Tuesday, March 26, 2013

Maine Maple Sunday

Besides training for my new gig, watching the snow melt, and participating in Maine Maple Sunday, there hasn't been much else going. So let's focus on the last one today.


I've heard a lot about Vermont maple syrup before my days in Maine, but I never tried it because who wants to pay 15 bucks for syrup? I never thought about Maine being just as popular for their syrup making. It all started a couple weekends ago when Patrick and I went to a co-worker's house for a pancake breakfast. This man makes gallons of maple syrup every year. I now understand why it's so expensive. Not only does it taste like liquid gold, the process alone takes longer than my tiny attention span can fathom. Since I'm far from being a "maple syrup making expert", and the fact that I was just smiling and nodding and thinking about Walter (our cat) while the kind man was explaining the process, I'll just briefly,and probably incorrectly, explain the process.
  1. Put a tap in a maple tree. 
  2. Let the sap from the tree pour into a bucket.
  3. Boil the sap (which looks like water) for hours, maybe a day.
  4. Then you put it over some other kind of wood-burning stove for a day or so.
  5. Then something else happens.
  6. Finally, you bottle the yummy goodness.
Now you can all go make your own maple syrup. 
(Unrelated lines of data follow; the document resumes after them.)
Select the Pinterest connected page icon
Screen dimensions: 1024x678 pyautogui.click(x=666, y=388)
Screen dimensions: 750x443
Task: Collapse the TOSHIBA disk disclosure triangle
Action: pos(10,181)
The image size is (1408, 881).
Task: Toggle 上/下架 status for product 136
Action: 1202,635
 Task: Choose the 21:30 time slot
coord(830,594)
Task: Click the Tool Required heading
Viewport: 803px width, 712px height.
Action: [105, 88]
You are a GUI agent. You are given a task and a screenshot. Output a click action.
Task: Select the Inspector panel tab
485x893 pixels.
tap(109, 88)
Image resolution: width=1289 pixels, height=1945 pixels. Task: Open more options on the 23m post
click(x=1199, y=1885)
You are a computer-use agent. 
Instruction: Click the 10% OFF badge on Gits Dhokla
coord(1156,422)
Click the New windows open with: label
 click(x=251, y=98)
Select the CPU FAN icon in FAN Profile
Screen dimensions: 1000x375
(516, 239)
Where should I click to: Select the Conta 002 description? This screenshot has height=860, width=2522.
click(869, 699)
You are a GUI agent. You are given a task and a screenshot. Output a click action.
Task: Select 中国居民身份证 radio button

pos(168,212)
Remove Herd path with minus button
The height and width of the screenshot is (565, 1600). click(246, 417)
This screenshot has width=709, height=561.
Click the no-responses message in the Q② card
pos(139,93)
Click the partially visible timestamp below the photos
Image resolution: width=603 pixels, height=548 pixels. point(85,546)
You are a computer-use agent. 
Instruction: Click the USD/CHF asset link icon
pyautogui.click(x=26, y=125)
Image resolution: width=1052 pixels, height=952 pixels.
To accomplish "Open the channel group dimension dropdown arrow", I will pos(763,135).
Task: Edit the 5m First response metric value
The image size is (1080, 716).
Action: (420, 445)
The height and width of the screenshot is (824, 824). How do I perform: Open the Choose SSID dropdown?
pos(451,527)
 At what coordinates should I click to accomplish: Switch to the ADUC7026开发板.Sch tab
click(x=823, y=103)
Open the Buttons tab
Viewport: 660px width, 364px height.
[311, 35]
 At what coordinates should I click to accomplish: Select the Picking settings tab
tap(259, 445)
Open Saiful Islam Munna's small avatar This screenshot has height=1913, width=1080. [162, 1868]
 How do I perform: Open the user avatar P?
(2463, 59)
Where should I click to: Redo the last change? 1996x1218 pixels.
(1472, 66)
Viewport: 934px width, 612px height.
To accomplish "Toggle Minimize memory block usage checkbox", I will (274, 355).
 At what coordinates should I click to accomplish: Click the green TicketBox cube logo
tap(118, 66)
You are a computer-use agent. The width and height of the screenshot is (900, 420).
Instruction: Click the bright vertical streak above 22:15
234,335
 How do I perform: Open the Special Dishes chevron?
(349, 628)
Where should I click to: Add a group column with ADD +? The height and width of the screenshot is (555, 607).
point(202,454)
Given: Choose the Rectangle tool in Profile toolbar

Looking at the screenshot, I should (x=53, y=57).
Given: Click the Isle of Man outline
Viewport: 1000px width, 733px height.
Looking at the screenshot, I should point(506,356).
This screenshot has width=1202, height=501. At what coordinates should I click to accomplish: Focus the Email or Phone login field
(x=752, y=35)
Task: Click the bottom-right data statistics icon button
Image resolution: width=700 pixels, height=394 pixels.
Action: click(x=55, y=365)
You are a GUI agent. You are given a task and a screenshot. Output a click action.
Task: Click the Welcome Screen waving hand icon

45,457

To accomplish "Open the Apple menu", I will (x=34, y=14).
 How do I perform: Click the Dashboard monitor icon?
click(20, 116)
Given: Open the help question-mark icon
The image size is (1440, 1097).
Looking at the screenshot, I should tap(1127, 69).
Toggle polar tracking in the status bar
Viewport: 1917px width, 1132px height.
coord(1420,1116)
After experiencing the best pancake breakfast we've had in 24 years, we decided to find a local sugar shack on Maine Maple Sunday. The closest place was a farm about 15 miles away. Once we found a place to park among the massive line of cars, we realized all we had were debit cards. Ugh! We couldn't even buy any of the syrup. We weren't going to let the ruin our trip though, so we toured the farm and even got a free cup of ice cream with maple syrup drizzled on top. That made it all worth it. 

Here's a little visual of our maple syrup adventure. 


The farm is a Christmas tree farm as well.

Part of the syrup making process

The sap travels through this maze of tubes to the boiler.


Tapped tree with bucket

Enjoying some ice cream in the freezing temperatures.